O Decreto 5.244/2004 dispõe sobre a composição e funcionamento do Conselho Nacional de Combate à Pirataria e Delitos contra a Propriedade Intelectual, e dá outras providências. Define em seu artigo primeiro, parágrafo único o que se entende por pirataria:
Entende-se por pirataria, para os fins deste Decreto, a violação aos direitos autorais de que tratam as Leis no. 9.609 e 9.610, ambas de 19 de fevereiro de 1998.
Portanto, a violação à Lei de Software e à Lei de Direitos Autorais, no sentido de cópias e distribuição não autorizada caracteriza a pirataria, conforme previsto no respectivo Decreto.
Considerando que o Direito do Autor tutela a possibilidade que o individuo tem de dispor sobre sua obra do intelecto, portanto, controlar o uso e exploração de sua obra, incluindo reprodução, edição, comercialização, entre outros, pode-se dizer que autor é o ser humano, pessoa física quem cria a obra, não podendo recair sobre a pessoa jurídica este título, mas tão somente o de detentor dos direitos patrimoniais.
O Direito de Autor divide-se em Direito Moral e Direito Patrimonial, sendo que no primeiro caso, trata-se dos direitos ligados à sua personalidade como, por exemplo, o de ter seu nome ou pseudônimo na obra, no segundo trata-se do direito de dispor e comercializar a obra que por sua vez pode ser cedido a outrem incluindo pessoa jurídica, mediante pagamento ou não.

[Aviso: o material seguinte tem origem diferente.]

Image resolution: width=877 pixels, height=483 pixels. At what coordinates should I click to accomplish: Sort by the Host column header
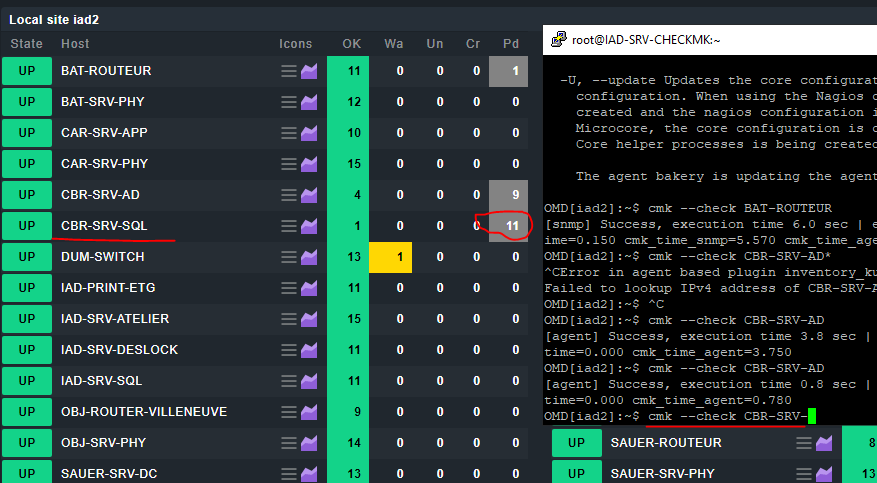point(75,44)
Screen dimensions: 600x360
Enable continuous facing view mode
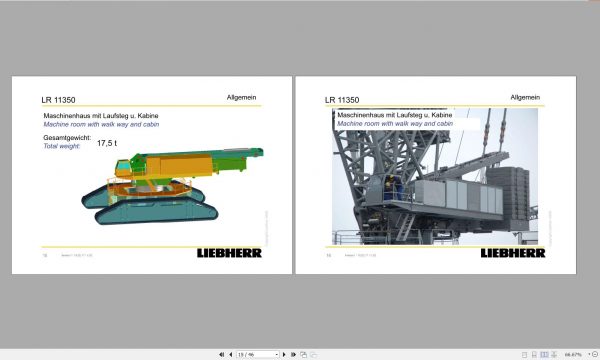tap(554, 355)
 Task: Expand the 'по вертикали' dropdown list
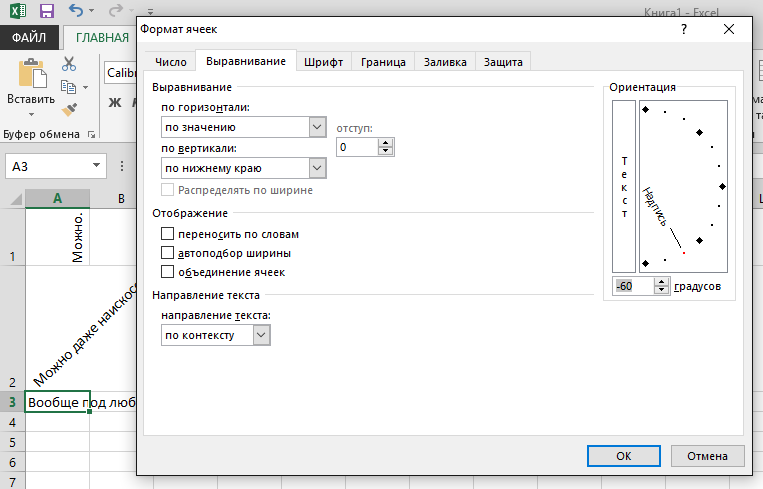tap(244, 168)
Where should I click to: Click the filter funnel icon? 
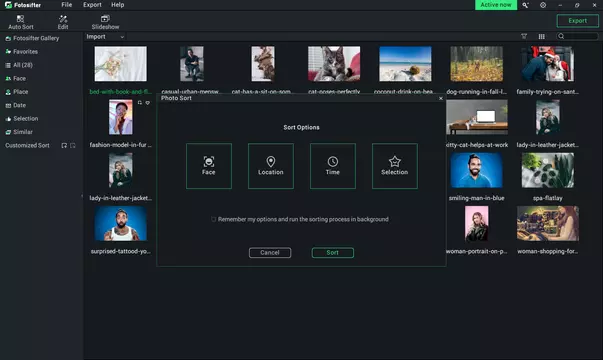[x=524, y=36]
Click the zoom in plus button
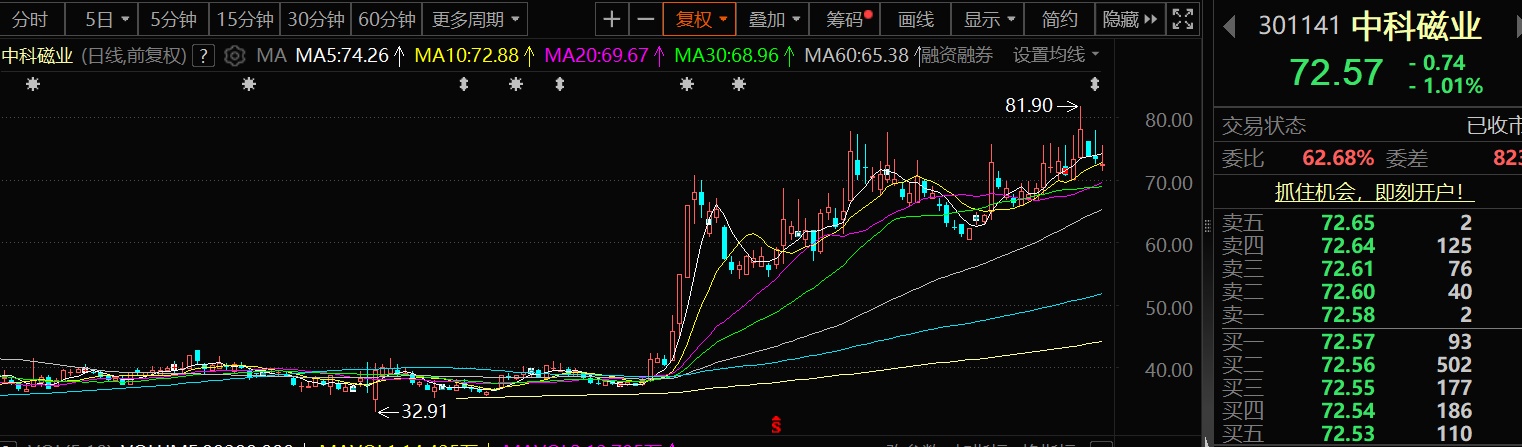This screenshot has height=447, width=1522. tap(612, 18)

Art. 24. São direitos morais do autor:
I – o de reivindicar, a qualquer tempo, a autoria da obra;
II – o de ter seu nome, pseudônimo ou sinal convencional indicado ou anunciado, como sendo o do autor, na utilização de sua obra;
III – o de conservar a obra inédita;
IV – o de assegurar a integridade da obra, opondo-se a quaisquer modificações ou à prática de atos que, de qualquer forma, possam prejudicá-la ou atingi-lo, como autor, em sua reputação ou honra;
V – o de modificar a obra, antes ou depois de utilizada;
VI – o de retirar de circulação a obra ou de suspender qualquer forma de utilização já autorizada, quando a circulação ou utilização implicarem afronta à sua reputação e imagem;
VII – o de ter acesso a exemplar único e raro da obra, quando se encontre legitimamente em poder de outrem, para o fim de, por meio de processo fotográfico ou assemelhado, ou audiovisual, preservar sua memória, de forma que cause o menor inconveniente possível a seu detentor, que, em todo caso, será indenizado de qualquer dano ou prejuízo que lhe seja causado.
§ 1º Por morte do autor, transmitem-se a seus sucessores os direitos a que se referem os incisos I a IV.
§ 2º Compete ao Estado a defesa da integridade e autoria da obra caída em domínio público.
§ 3º Nos casos dos incisos V e VI, ressalvam-se as prévias indenizações a terceiros, quando couberem.
Já o direito patrimonial:
Art. 28. Cabe ao autor o direito exclusivo de utilizar, fruir e dispor da obra literária, artística ou científica.
Tendo em vista o preceito constitucional de que não há crime sem lei anterior que o defina, nem pena sem prévia cominação legal, mister se faz a tipificação em lei dos atos que afrontem e violem os direitos autorais.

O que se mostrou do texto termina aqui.